At 2:32 PM -0600 9/5/2008, Doug McNutt wrote:
>At 10:41 -0400 9/5/08, [EMAIL PROTECTED] wrote:
>>1 GB = 1024 MB I thought & not 1028,or am I wrong?
>
>For those non-professionals who remain confused by the use, in 
>computer "science", of the terms kilo (k), mega (M), giga (G), and 
>tera (T) to mean ratios of 2

powers of two, not ratios.

><rant>
>The computer folks use M for 10^6 when they're talking about bit 
>rate or bandwidth in Hz but somehow they expect us to understand 
>that M means 2^20 when they're talking about bytes on a disk. When 
>they're talking about bits per second it's 10^6 - or is it?
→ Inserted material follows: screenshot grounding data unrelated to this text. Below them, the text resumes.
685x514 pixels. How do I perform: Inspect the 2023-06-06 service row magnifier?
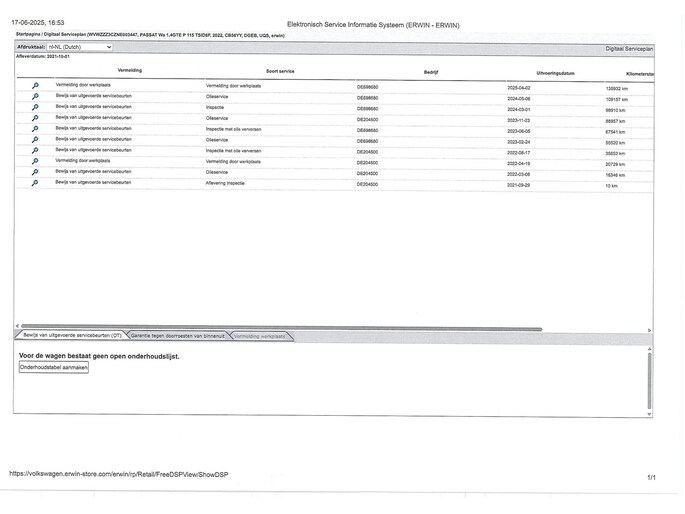[x=35, y=130]
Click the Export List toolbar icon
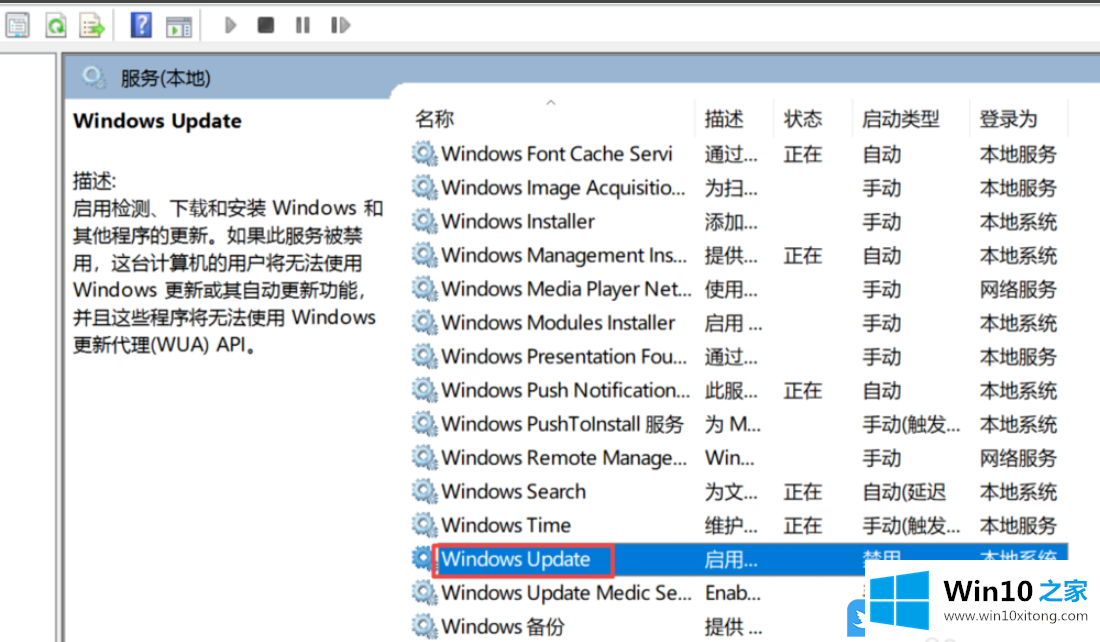 [91, 25]
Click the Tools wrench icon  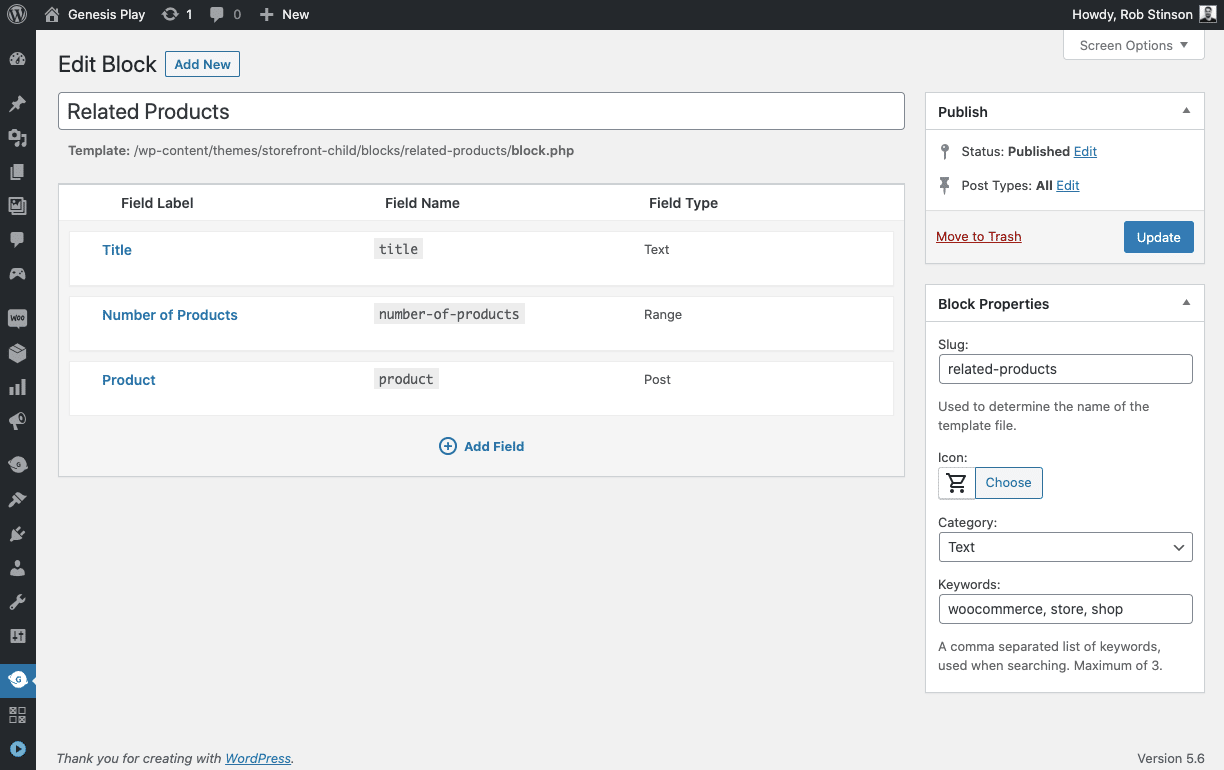pyautogui.click(x=17, y=601)
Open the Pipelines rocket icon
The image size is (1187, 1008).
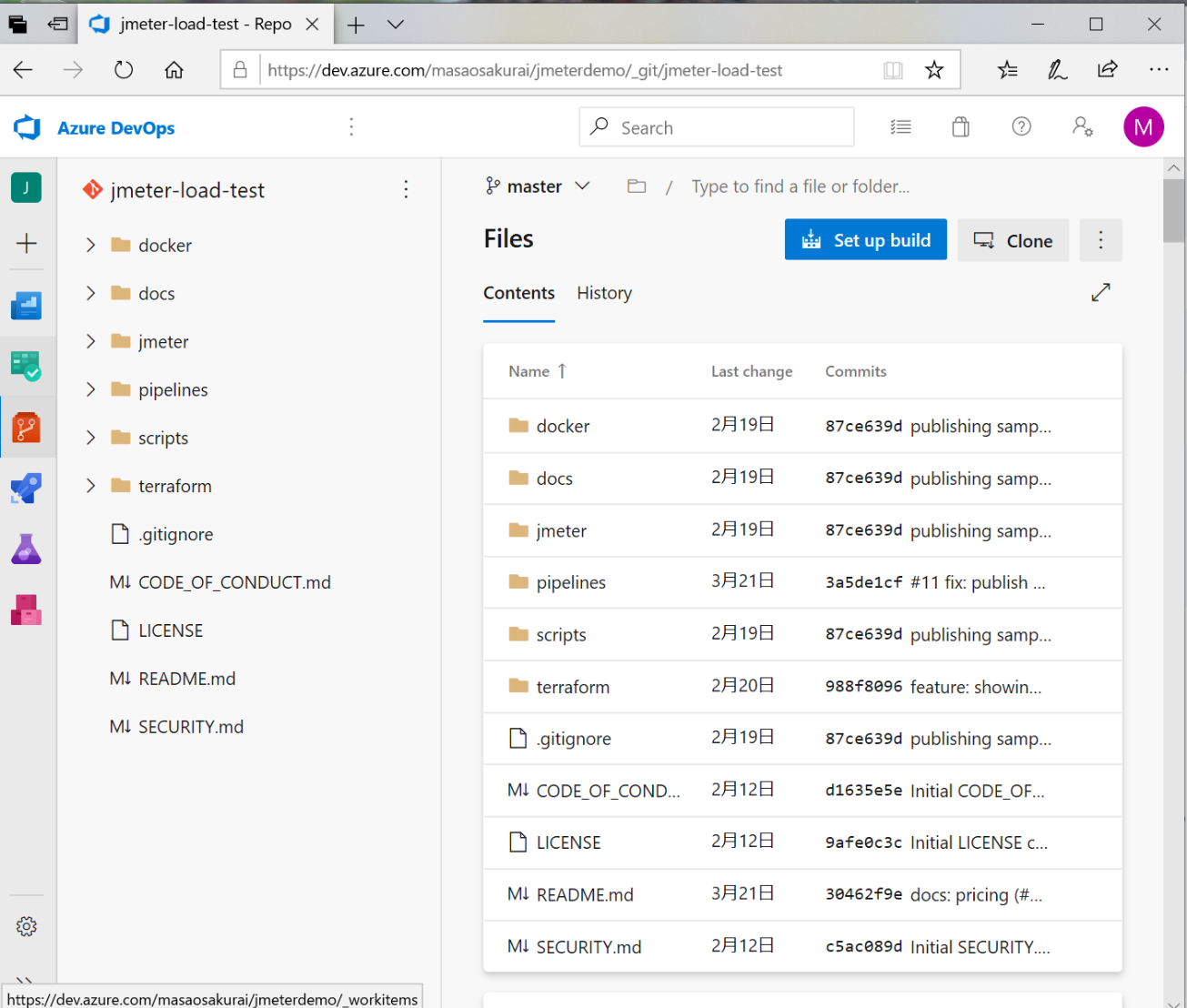point(26,489)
What was 
>the transfer rate for that file in kBytes per second when each byte, 
>as transmitted, was a 10 bit item after adding a start and stop bit?

yea.  It can be confusing.  In general - something computed, which 
ultimately is used by a processor, will be in base two (binary). 
Everything electrical (frequencies, data transmission, etc) are base 
10 (decimal).  This is because processors only "think" in binary. 
heh.  Just wait - trinary is coming!

Storage, because it's addressed thru buses controlled by processors, 
is done in binary; blocks of 8 bits.  Hence, the binary base to the 
traditional metric names.

Wanna be more confused?  Back in the day, there were 36 bit 
processors, not just 32-bit (and multiples thereof).  Their bytes 
were only 6 bits, instead of 8.

>And a K is a unit of temperature, a kelvin, as in "The noise level 
>of this ethernet receiver is 100K". Lower case k is the abbreviation 
>for the metric prefix kilo.

yea.  It can be confusing.  K and k and KB and kB and Kb.  Bytes vs bits.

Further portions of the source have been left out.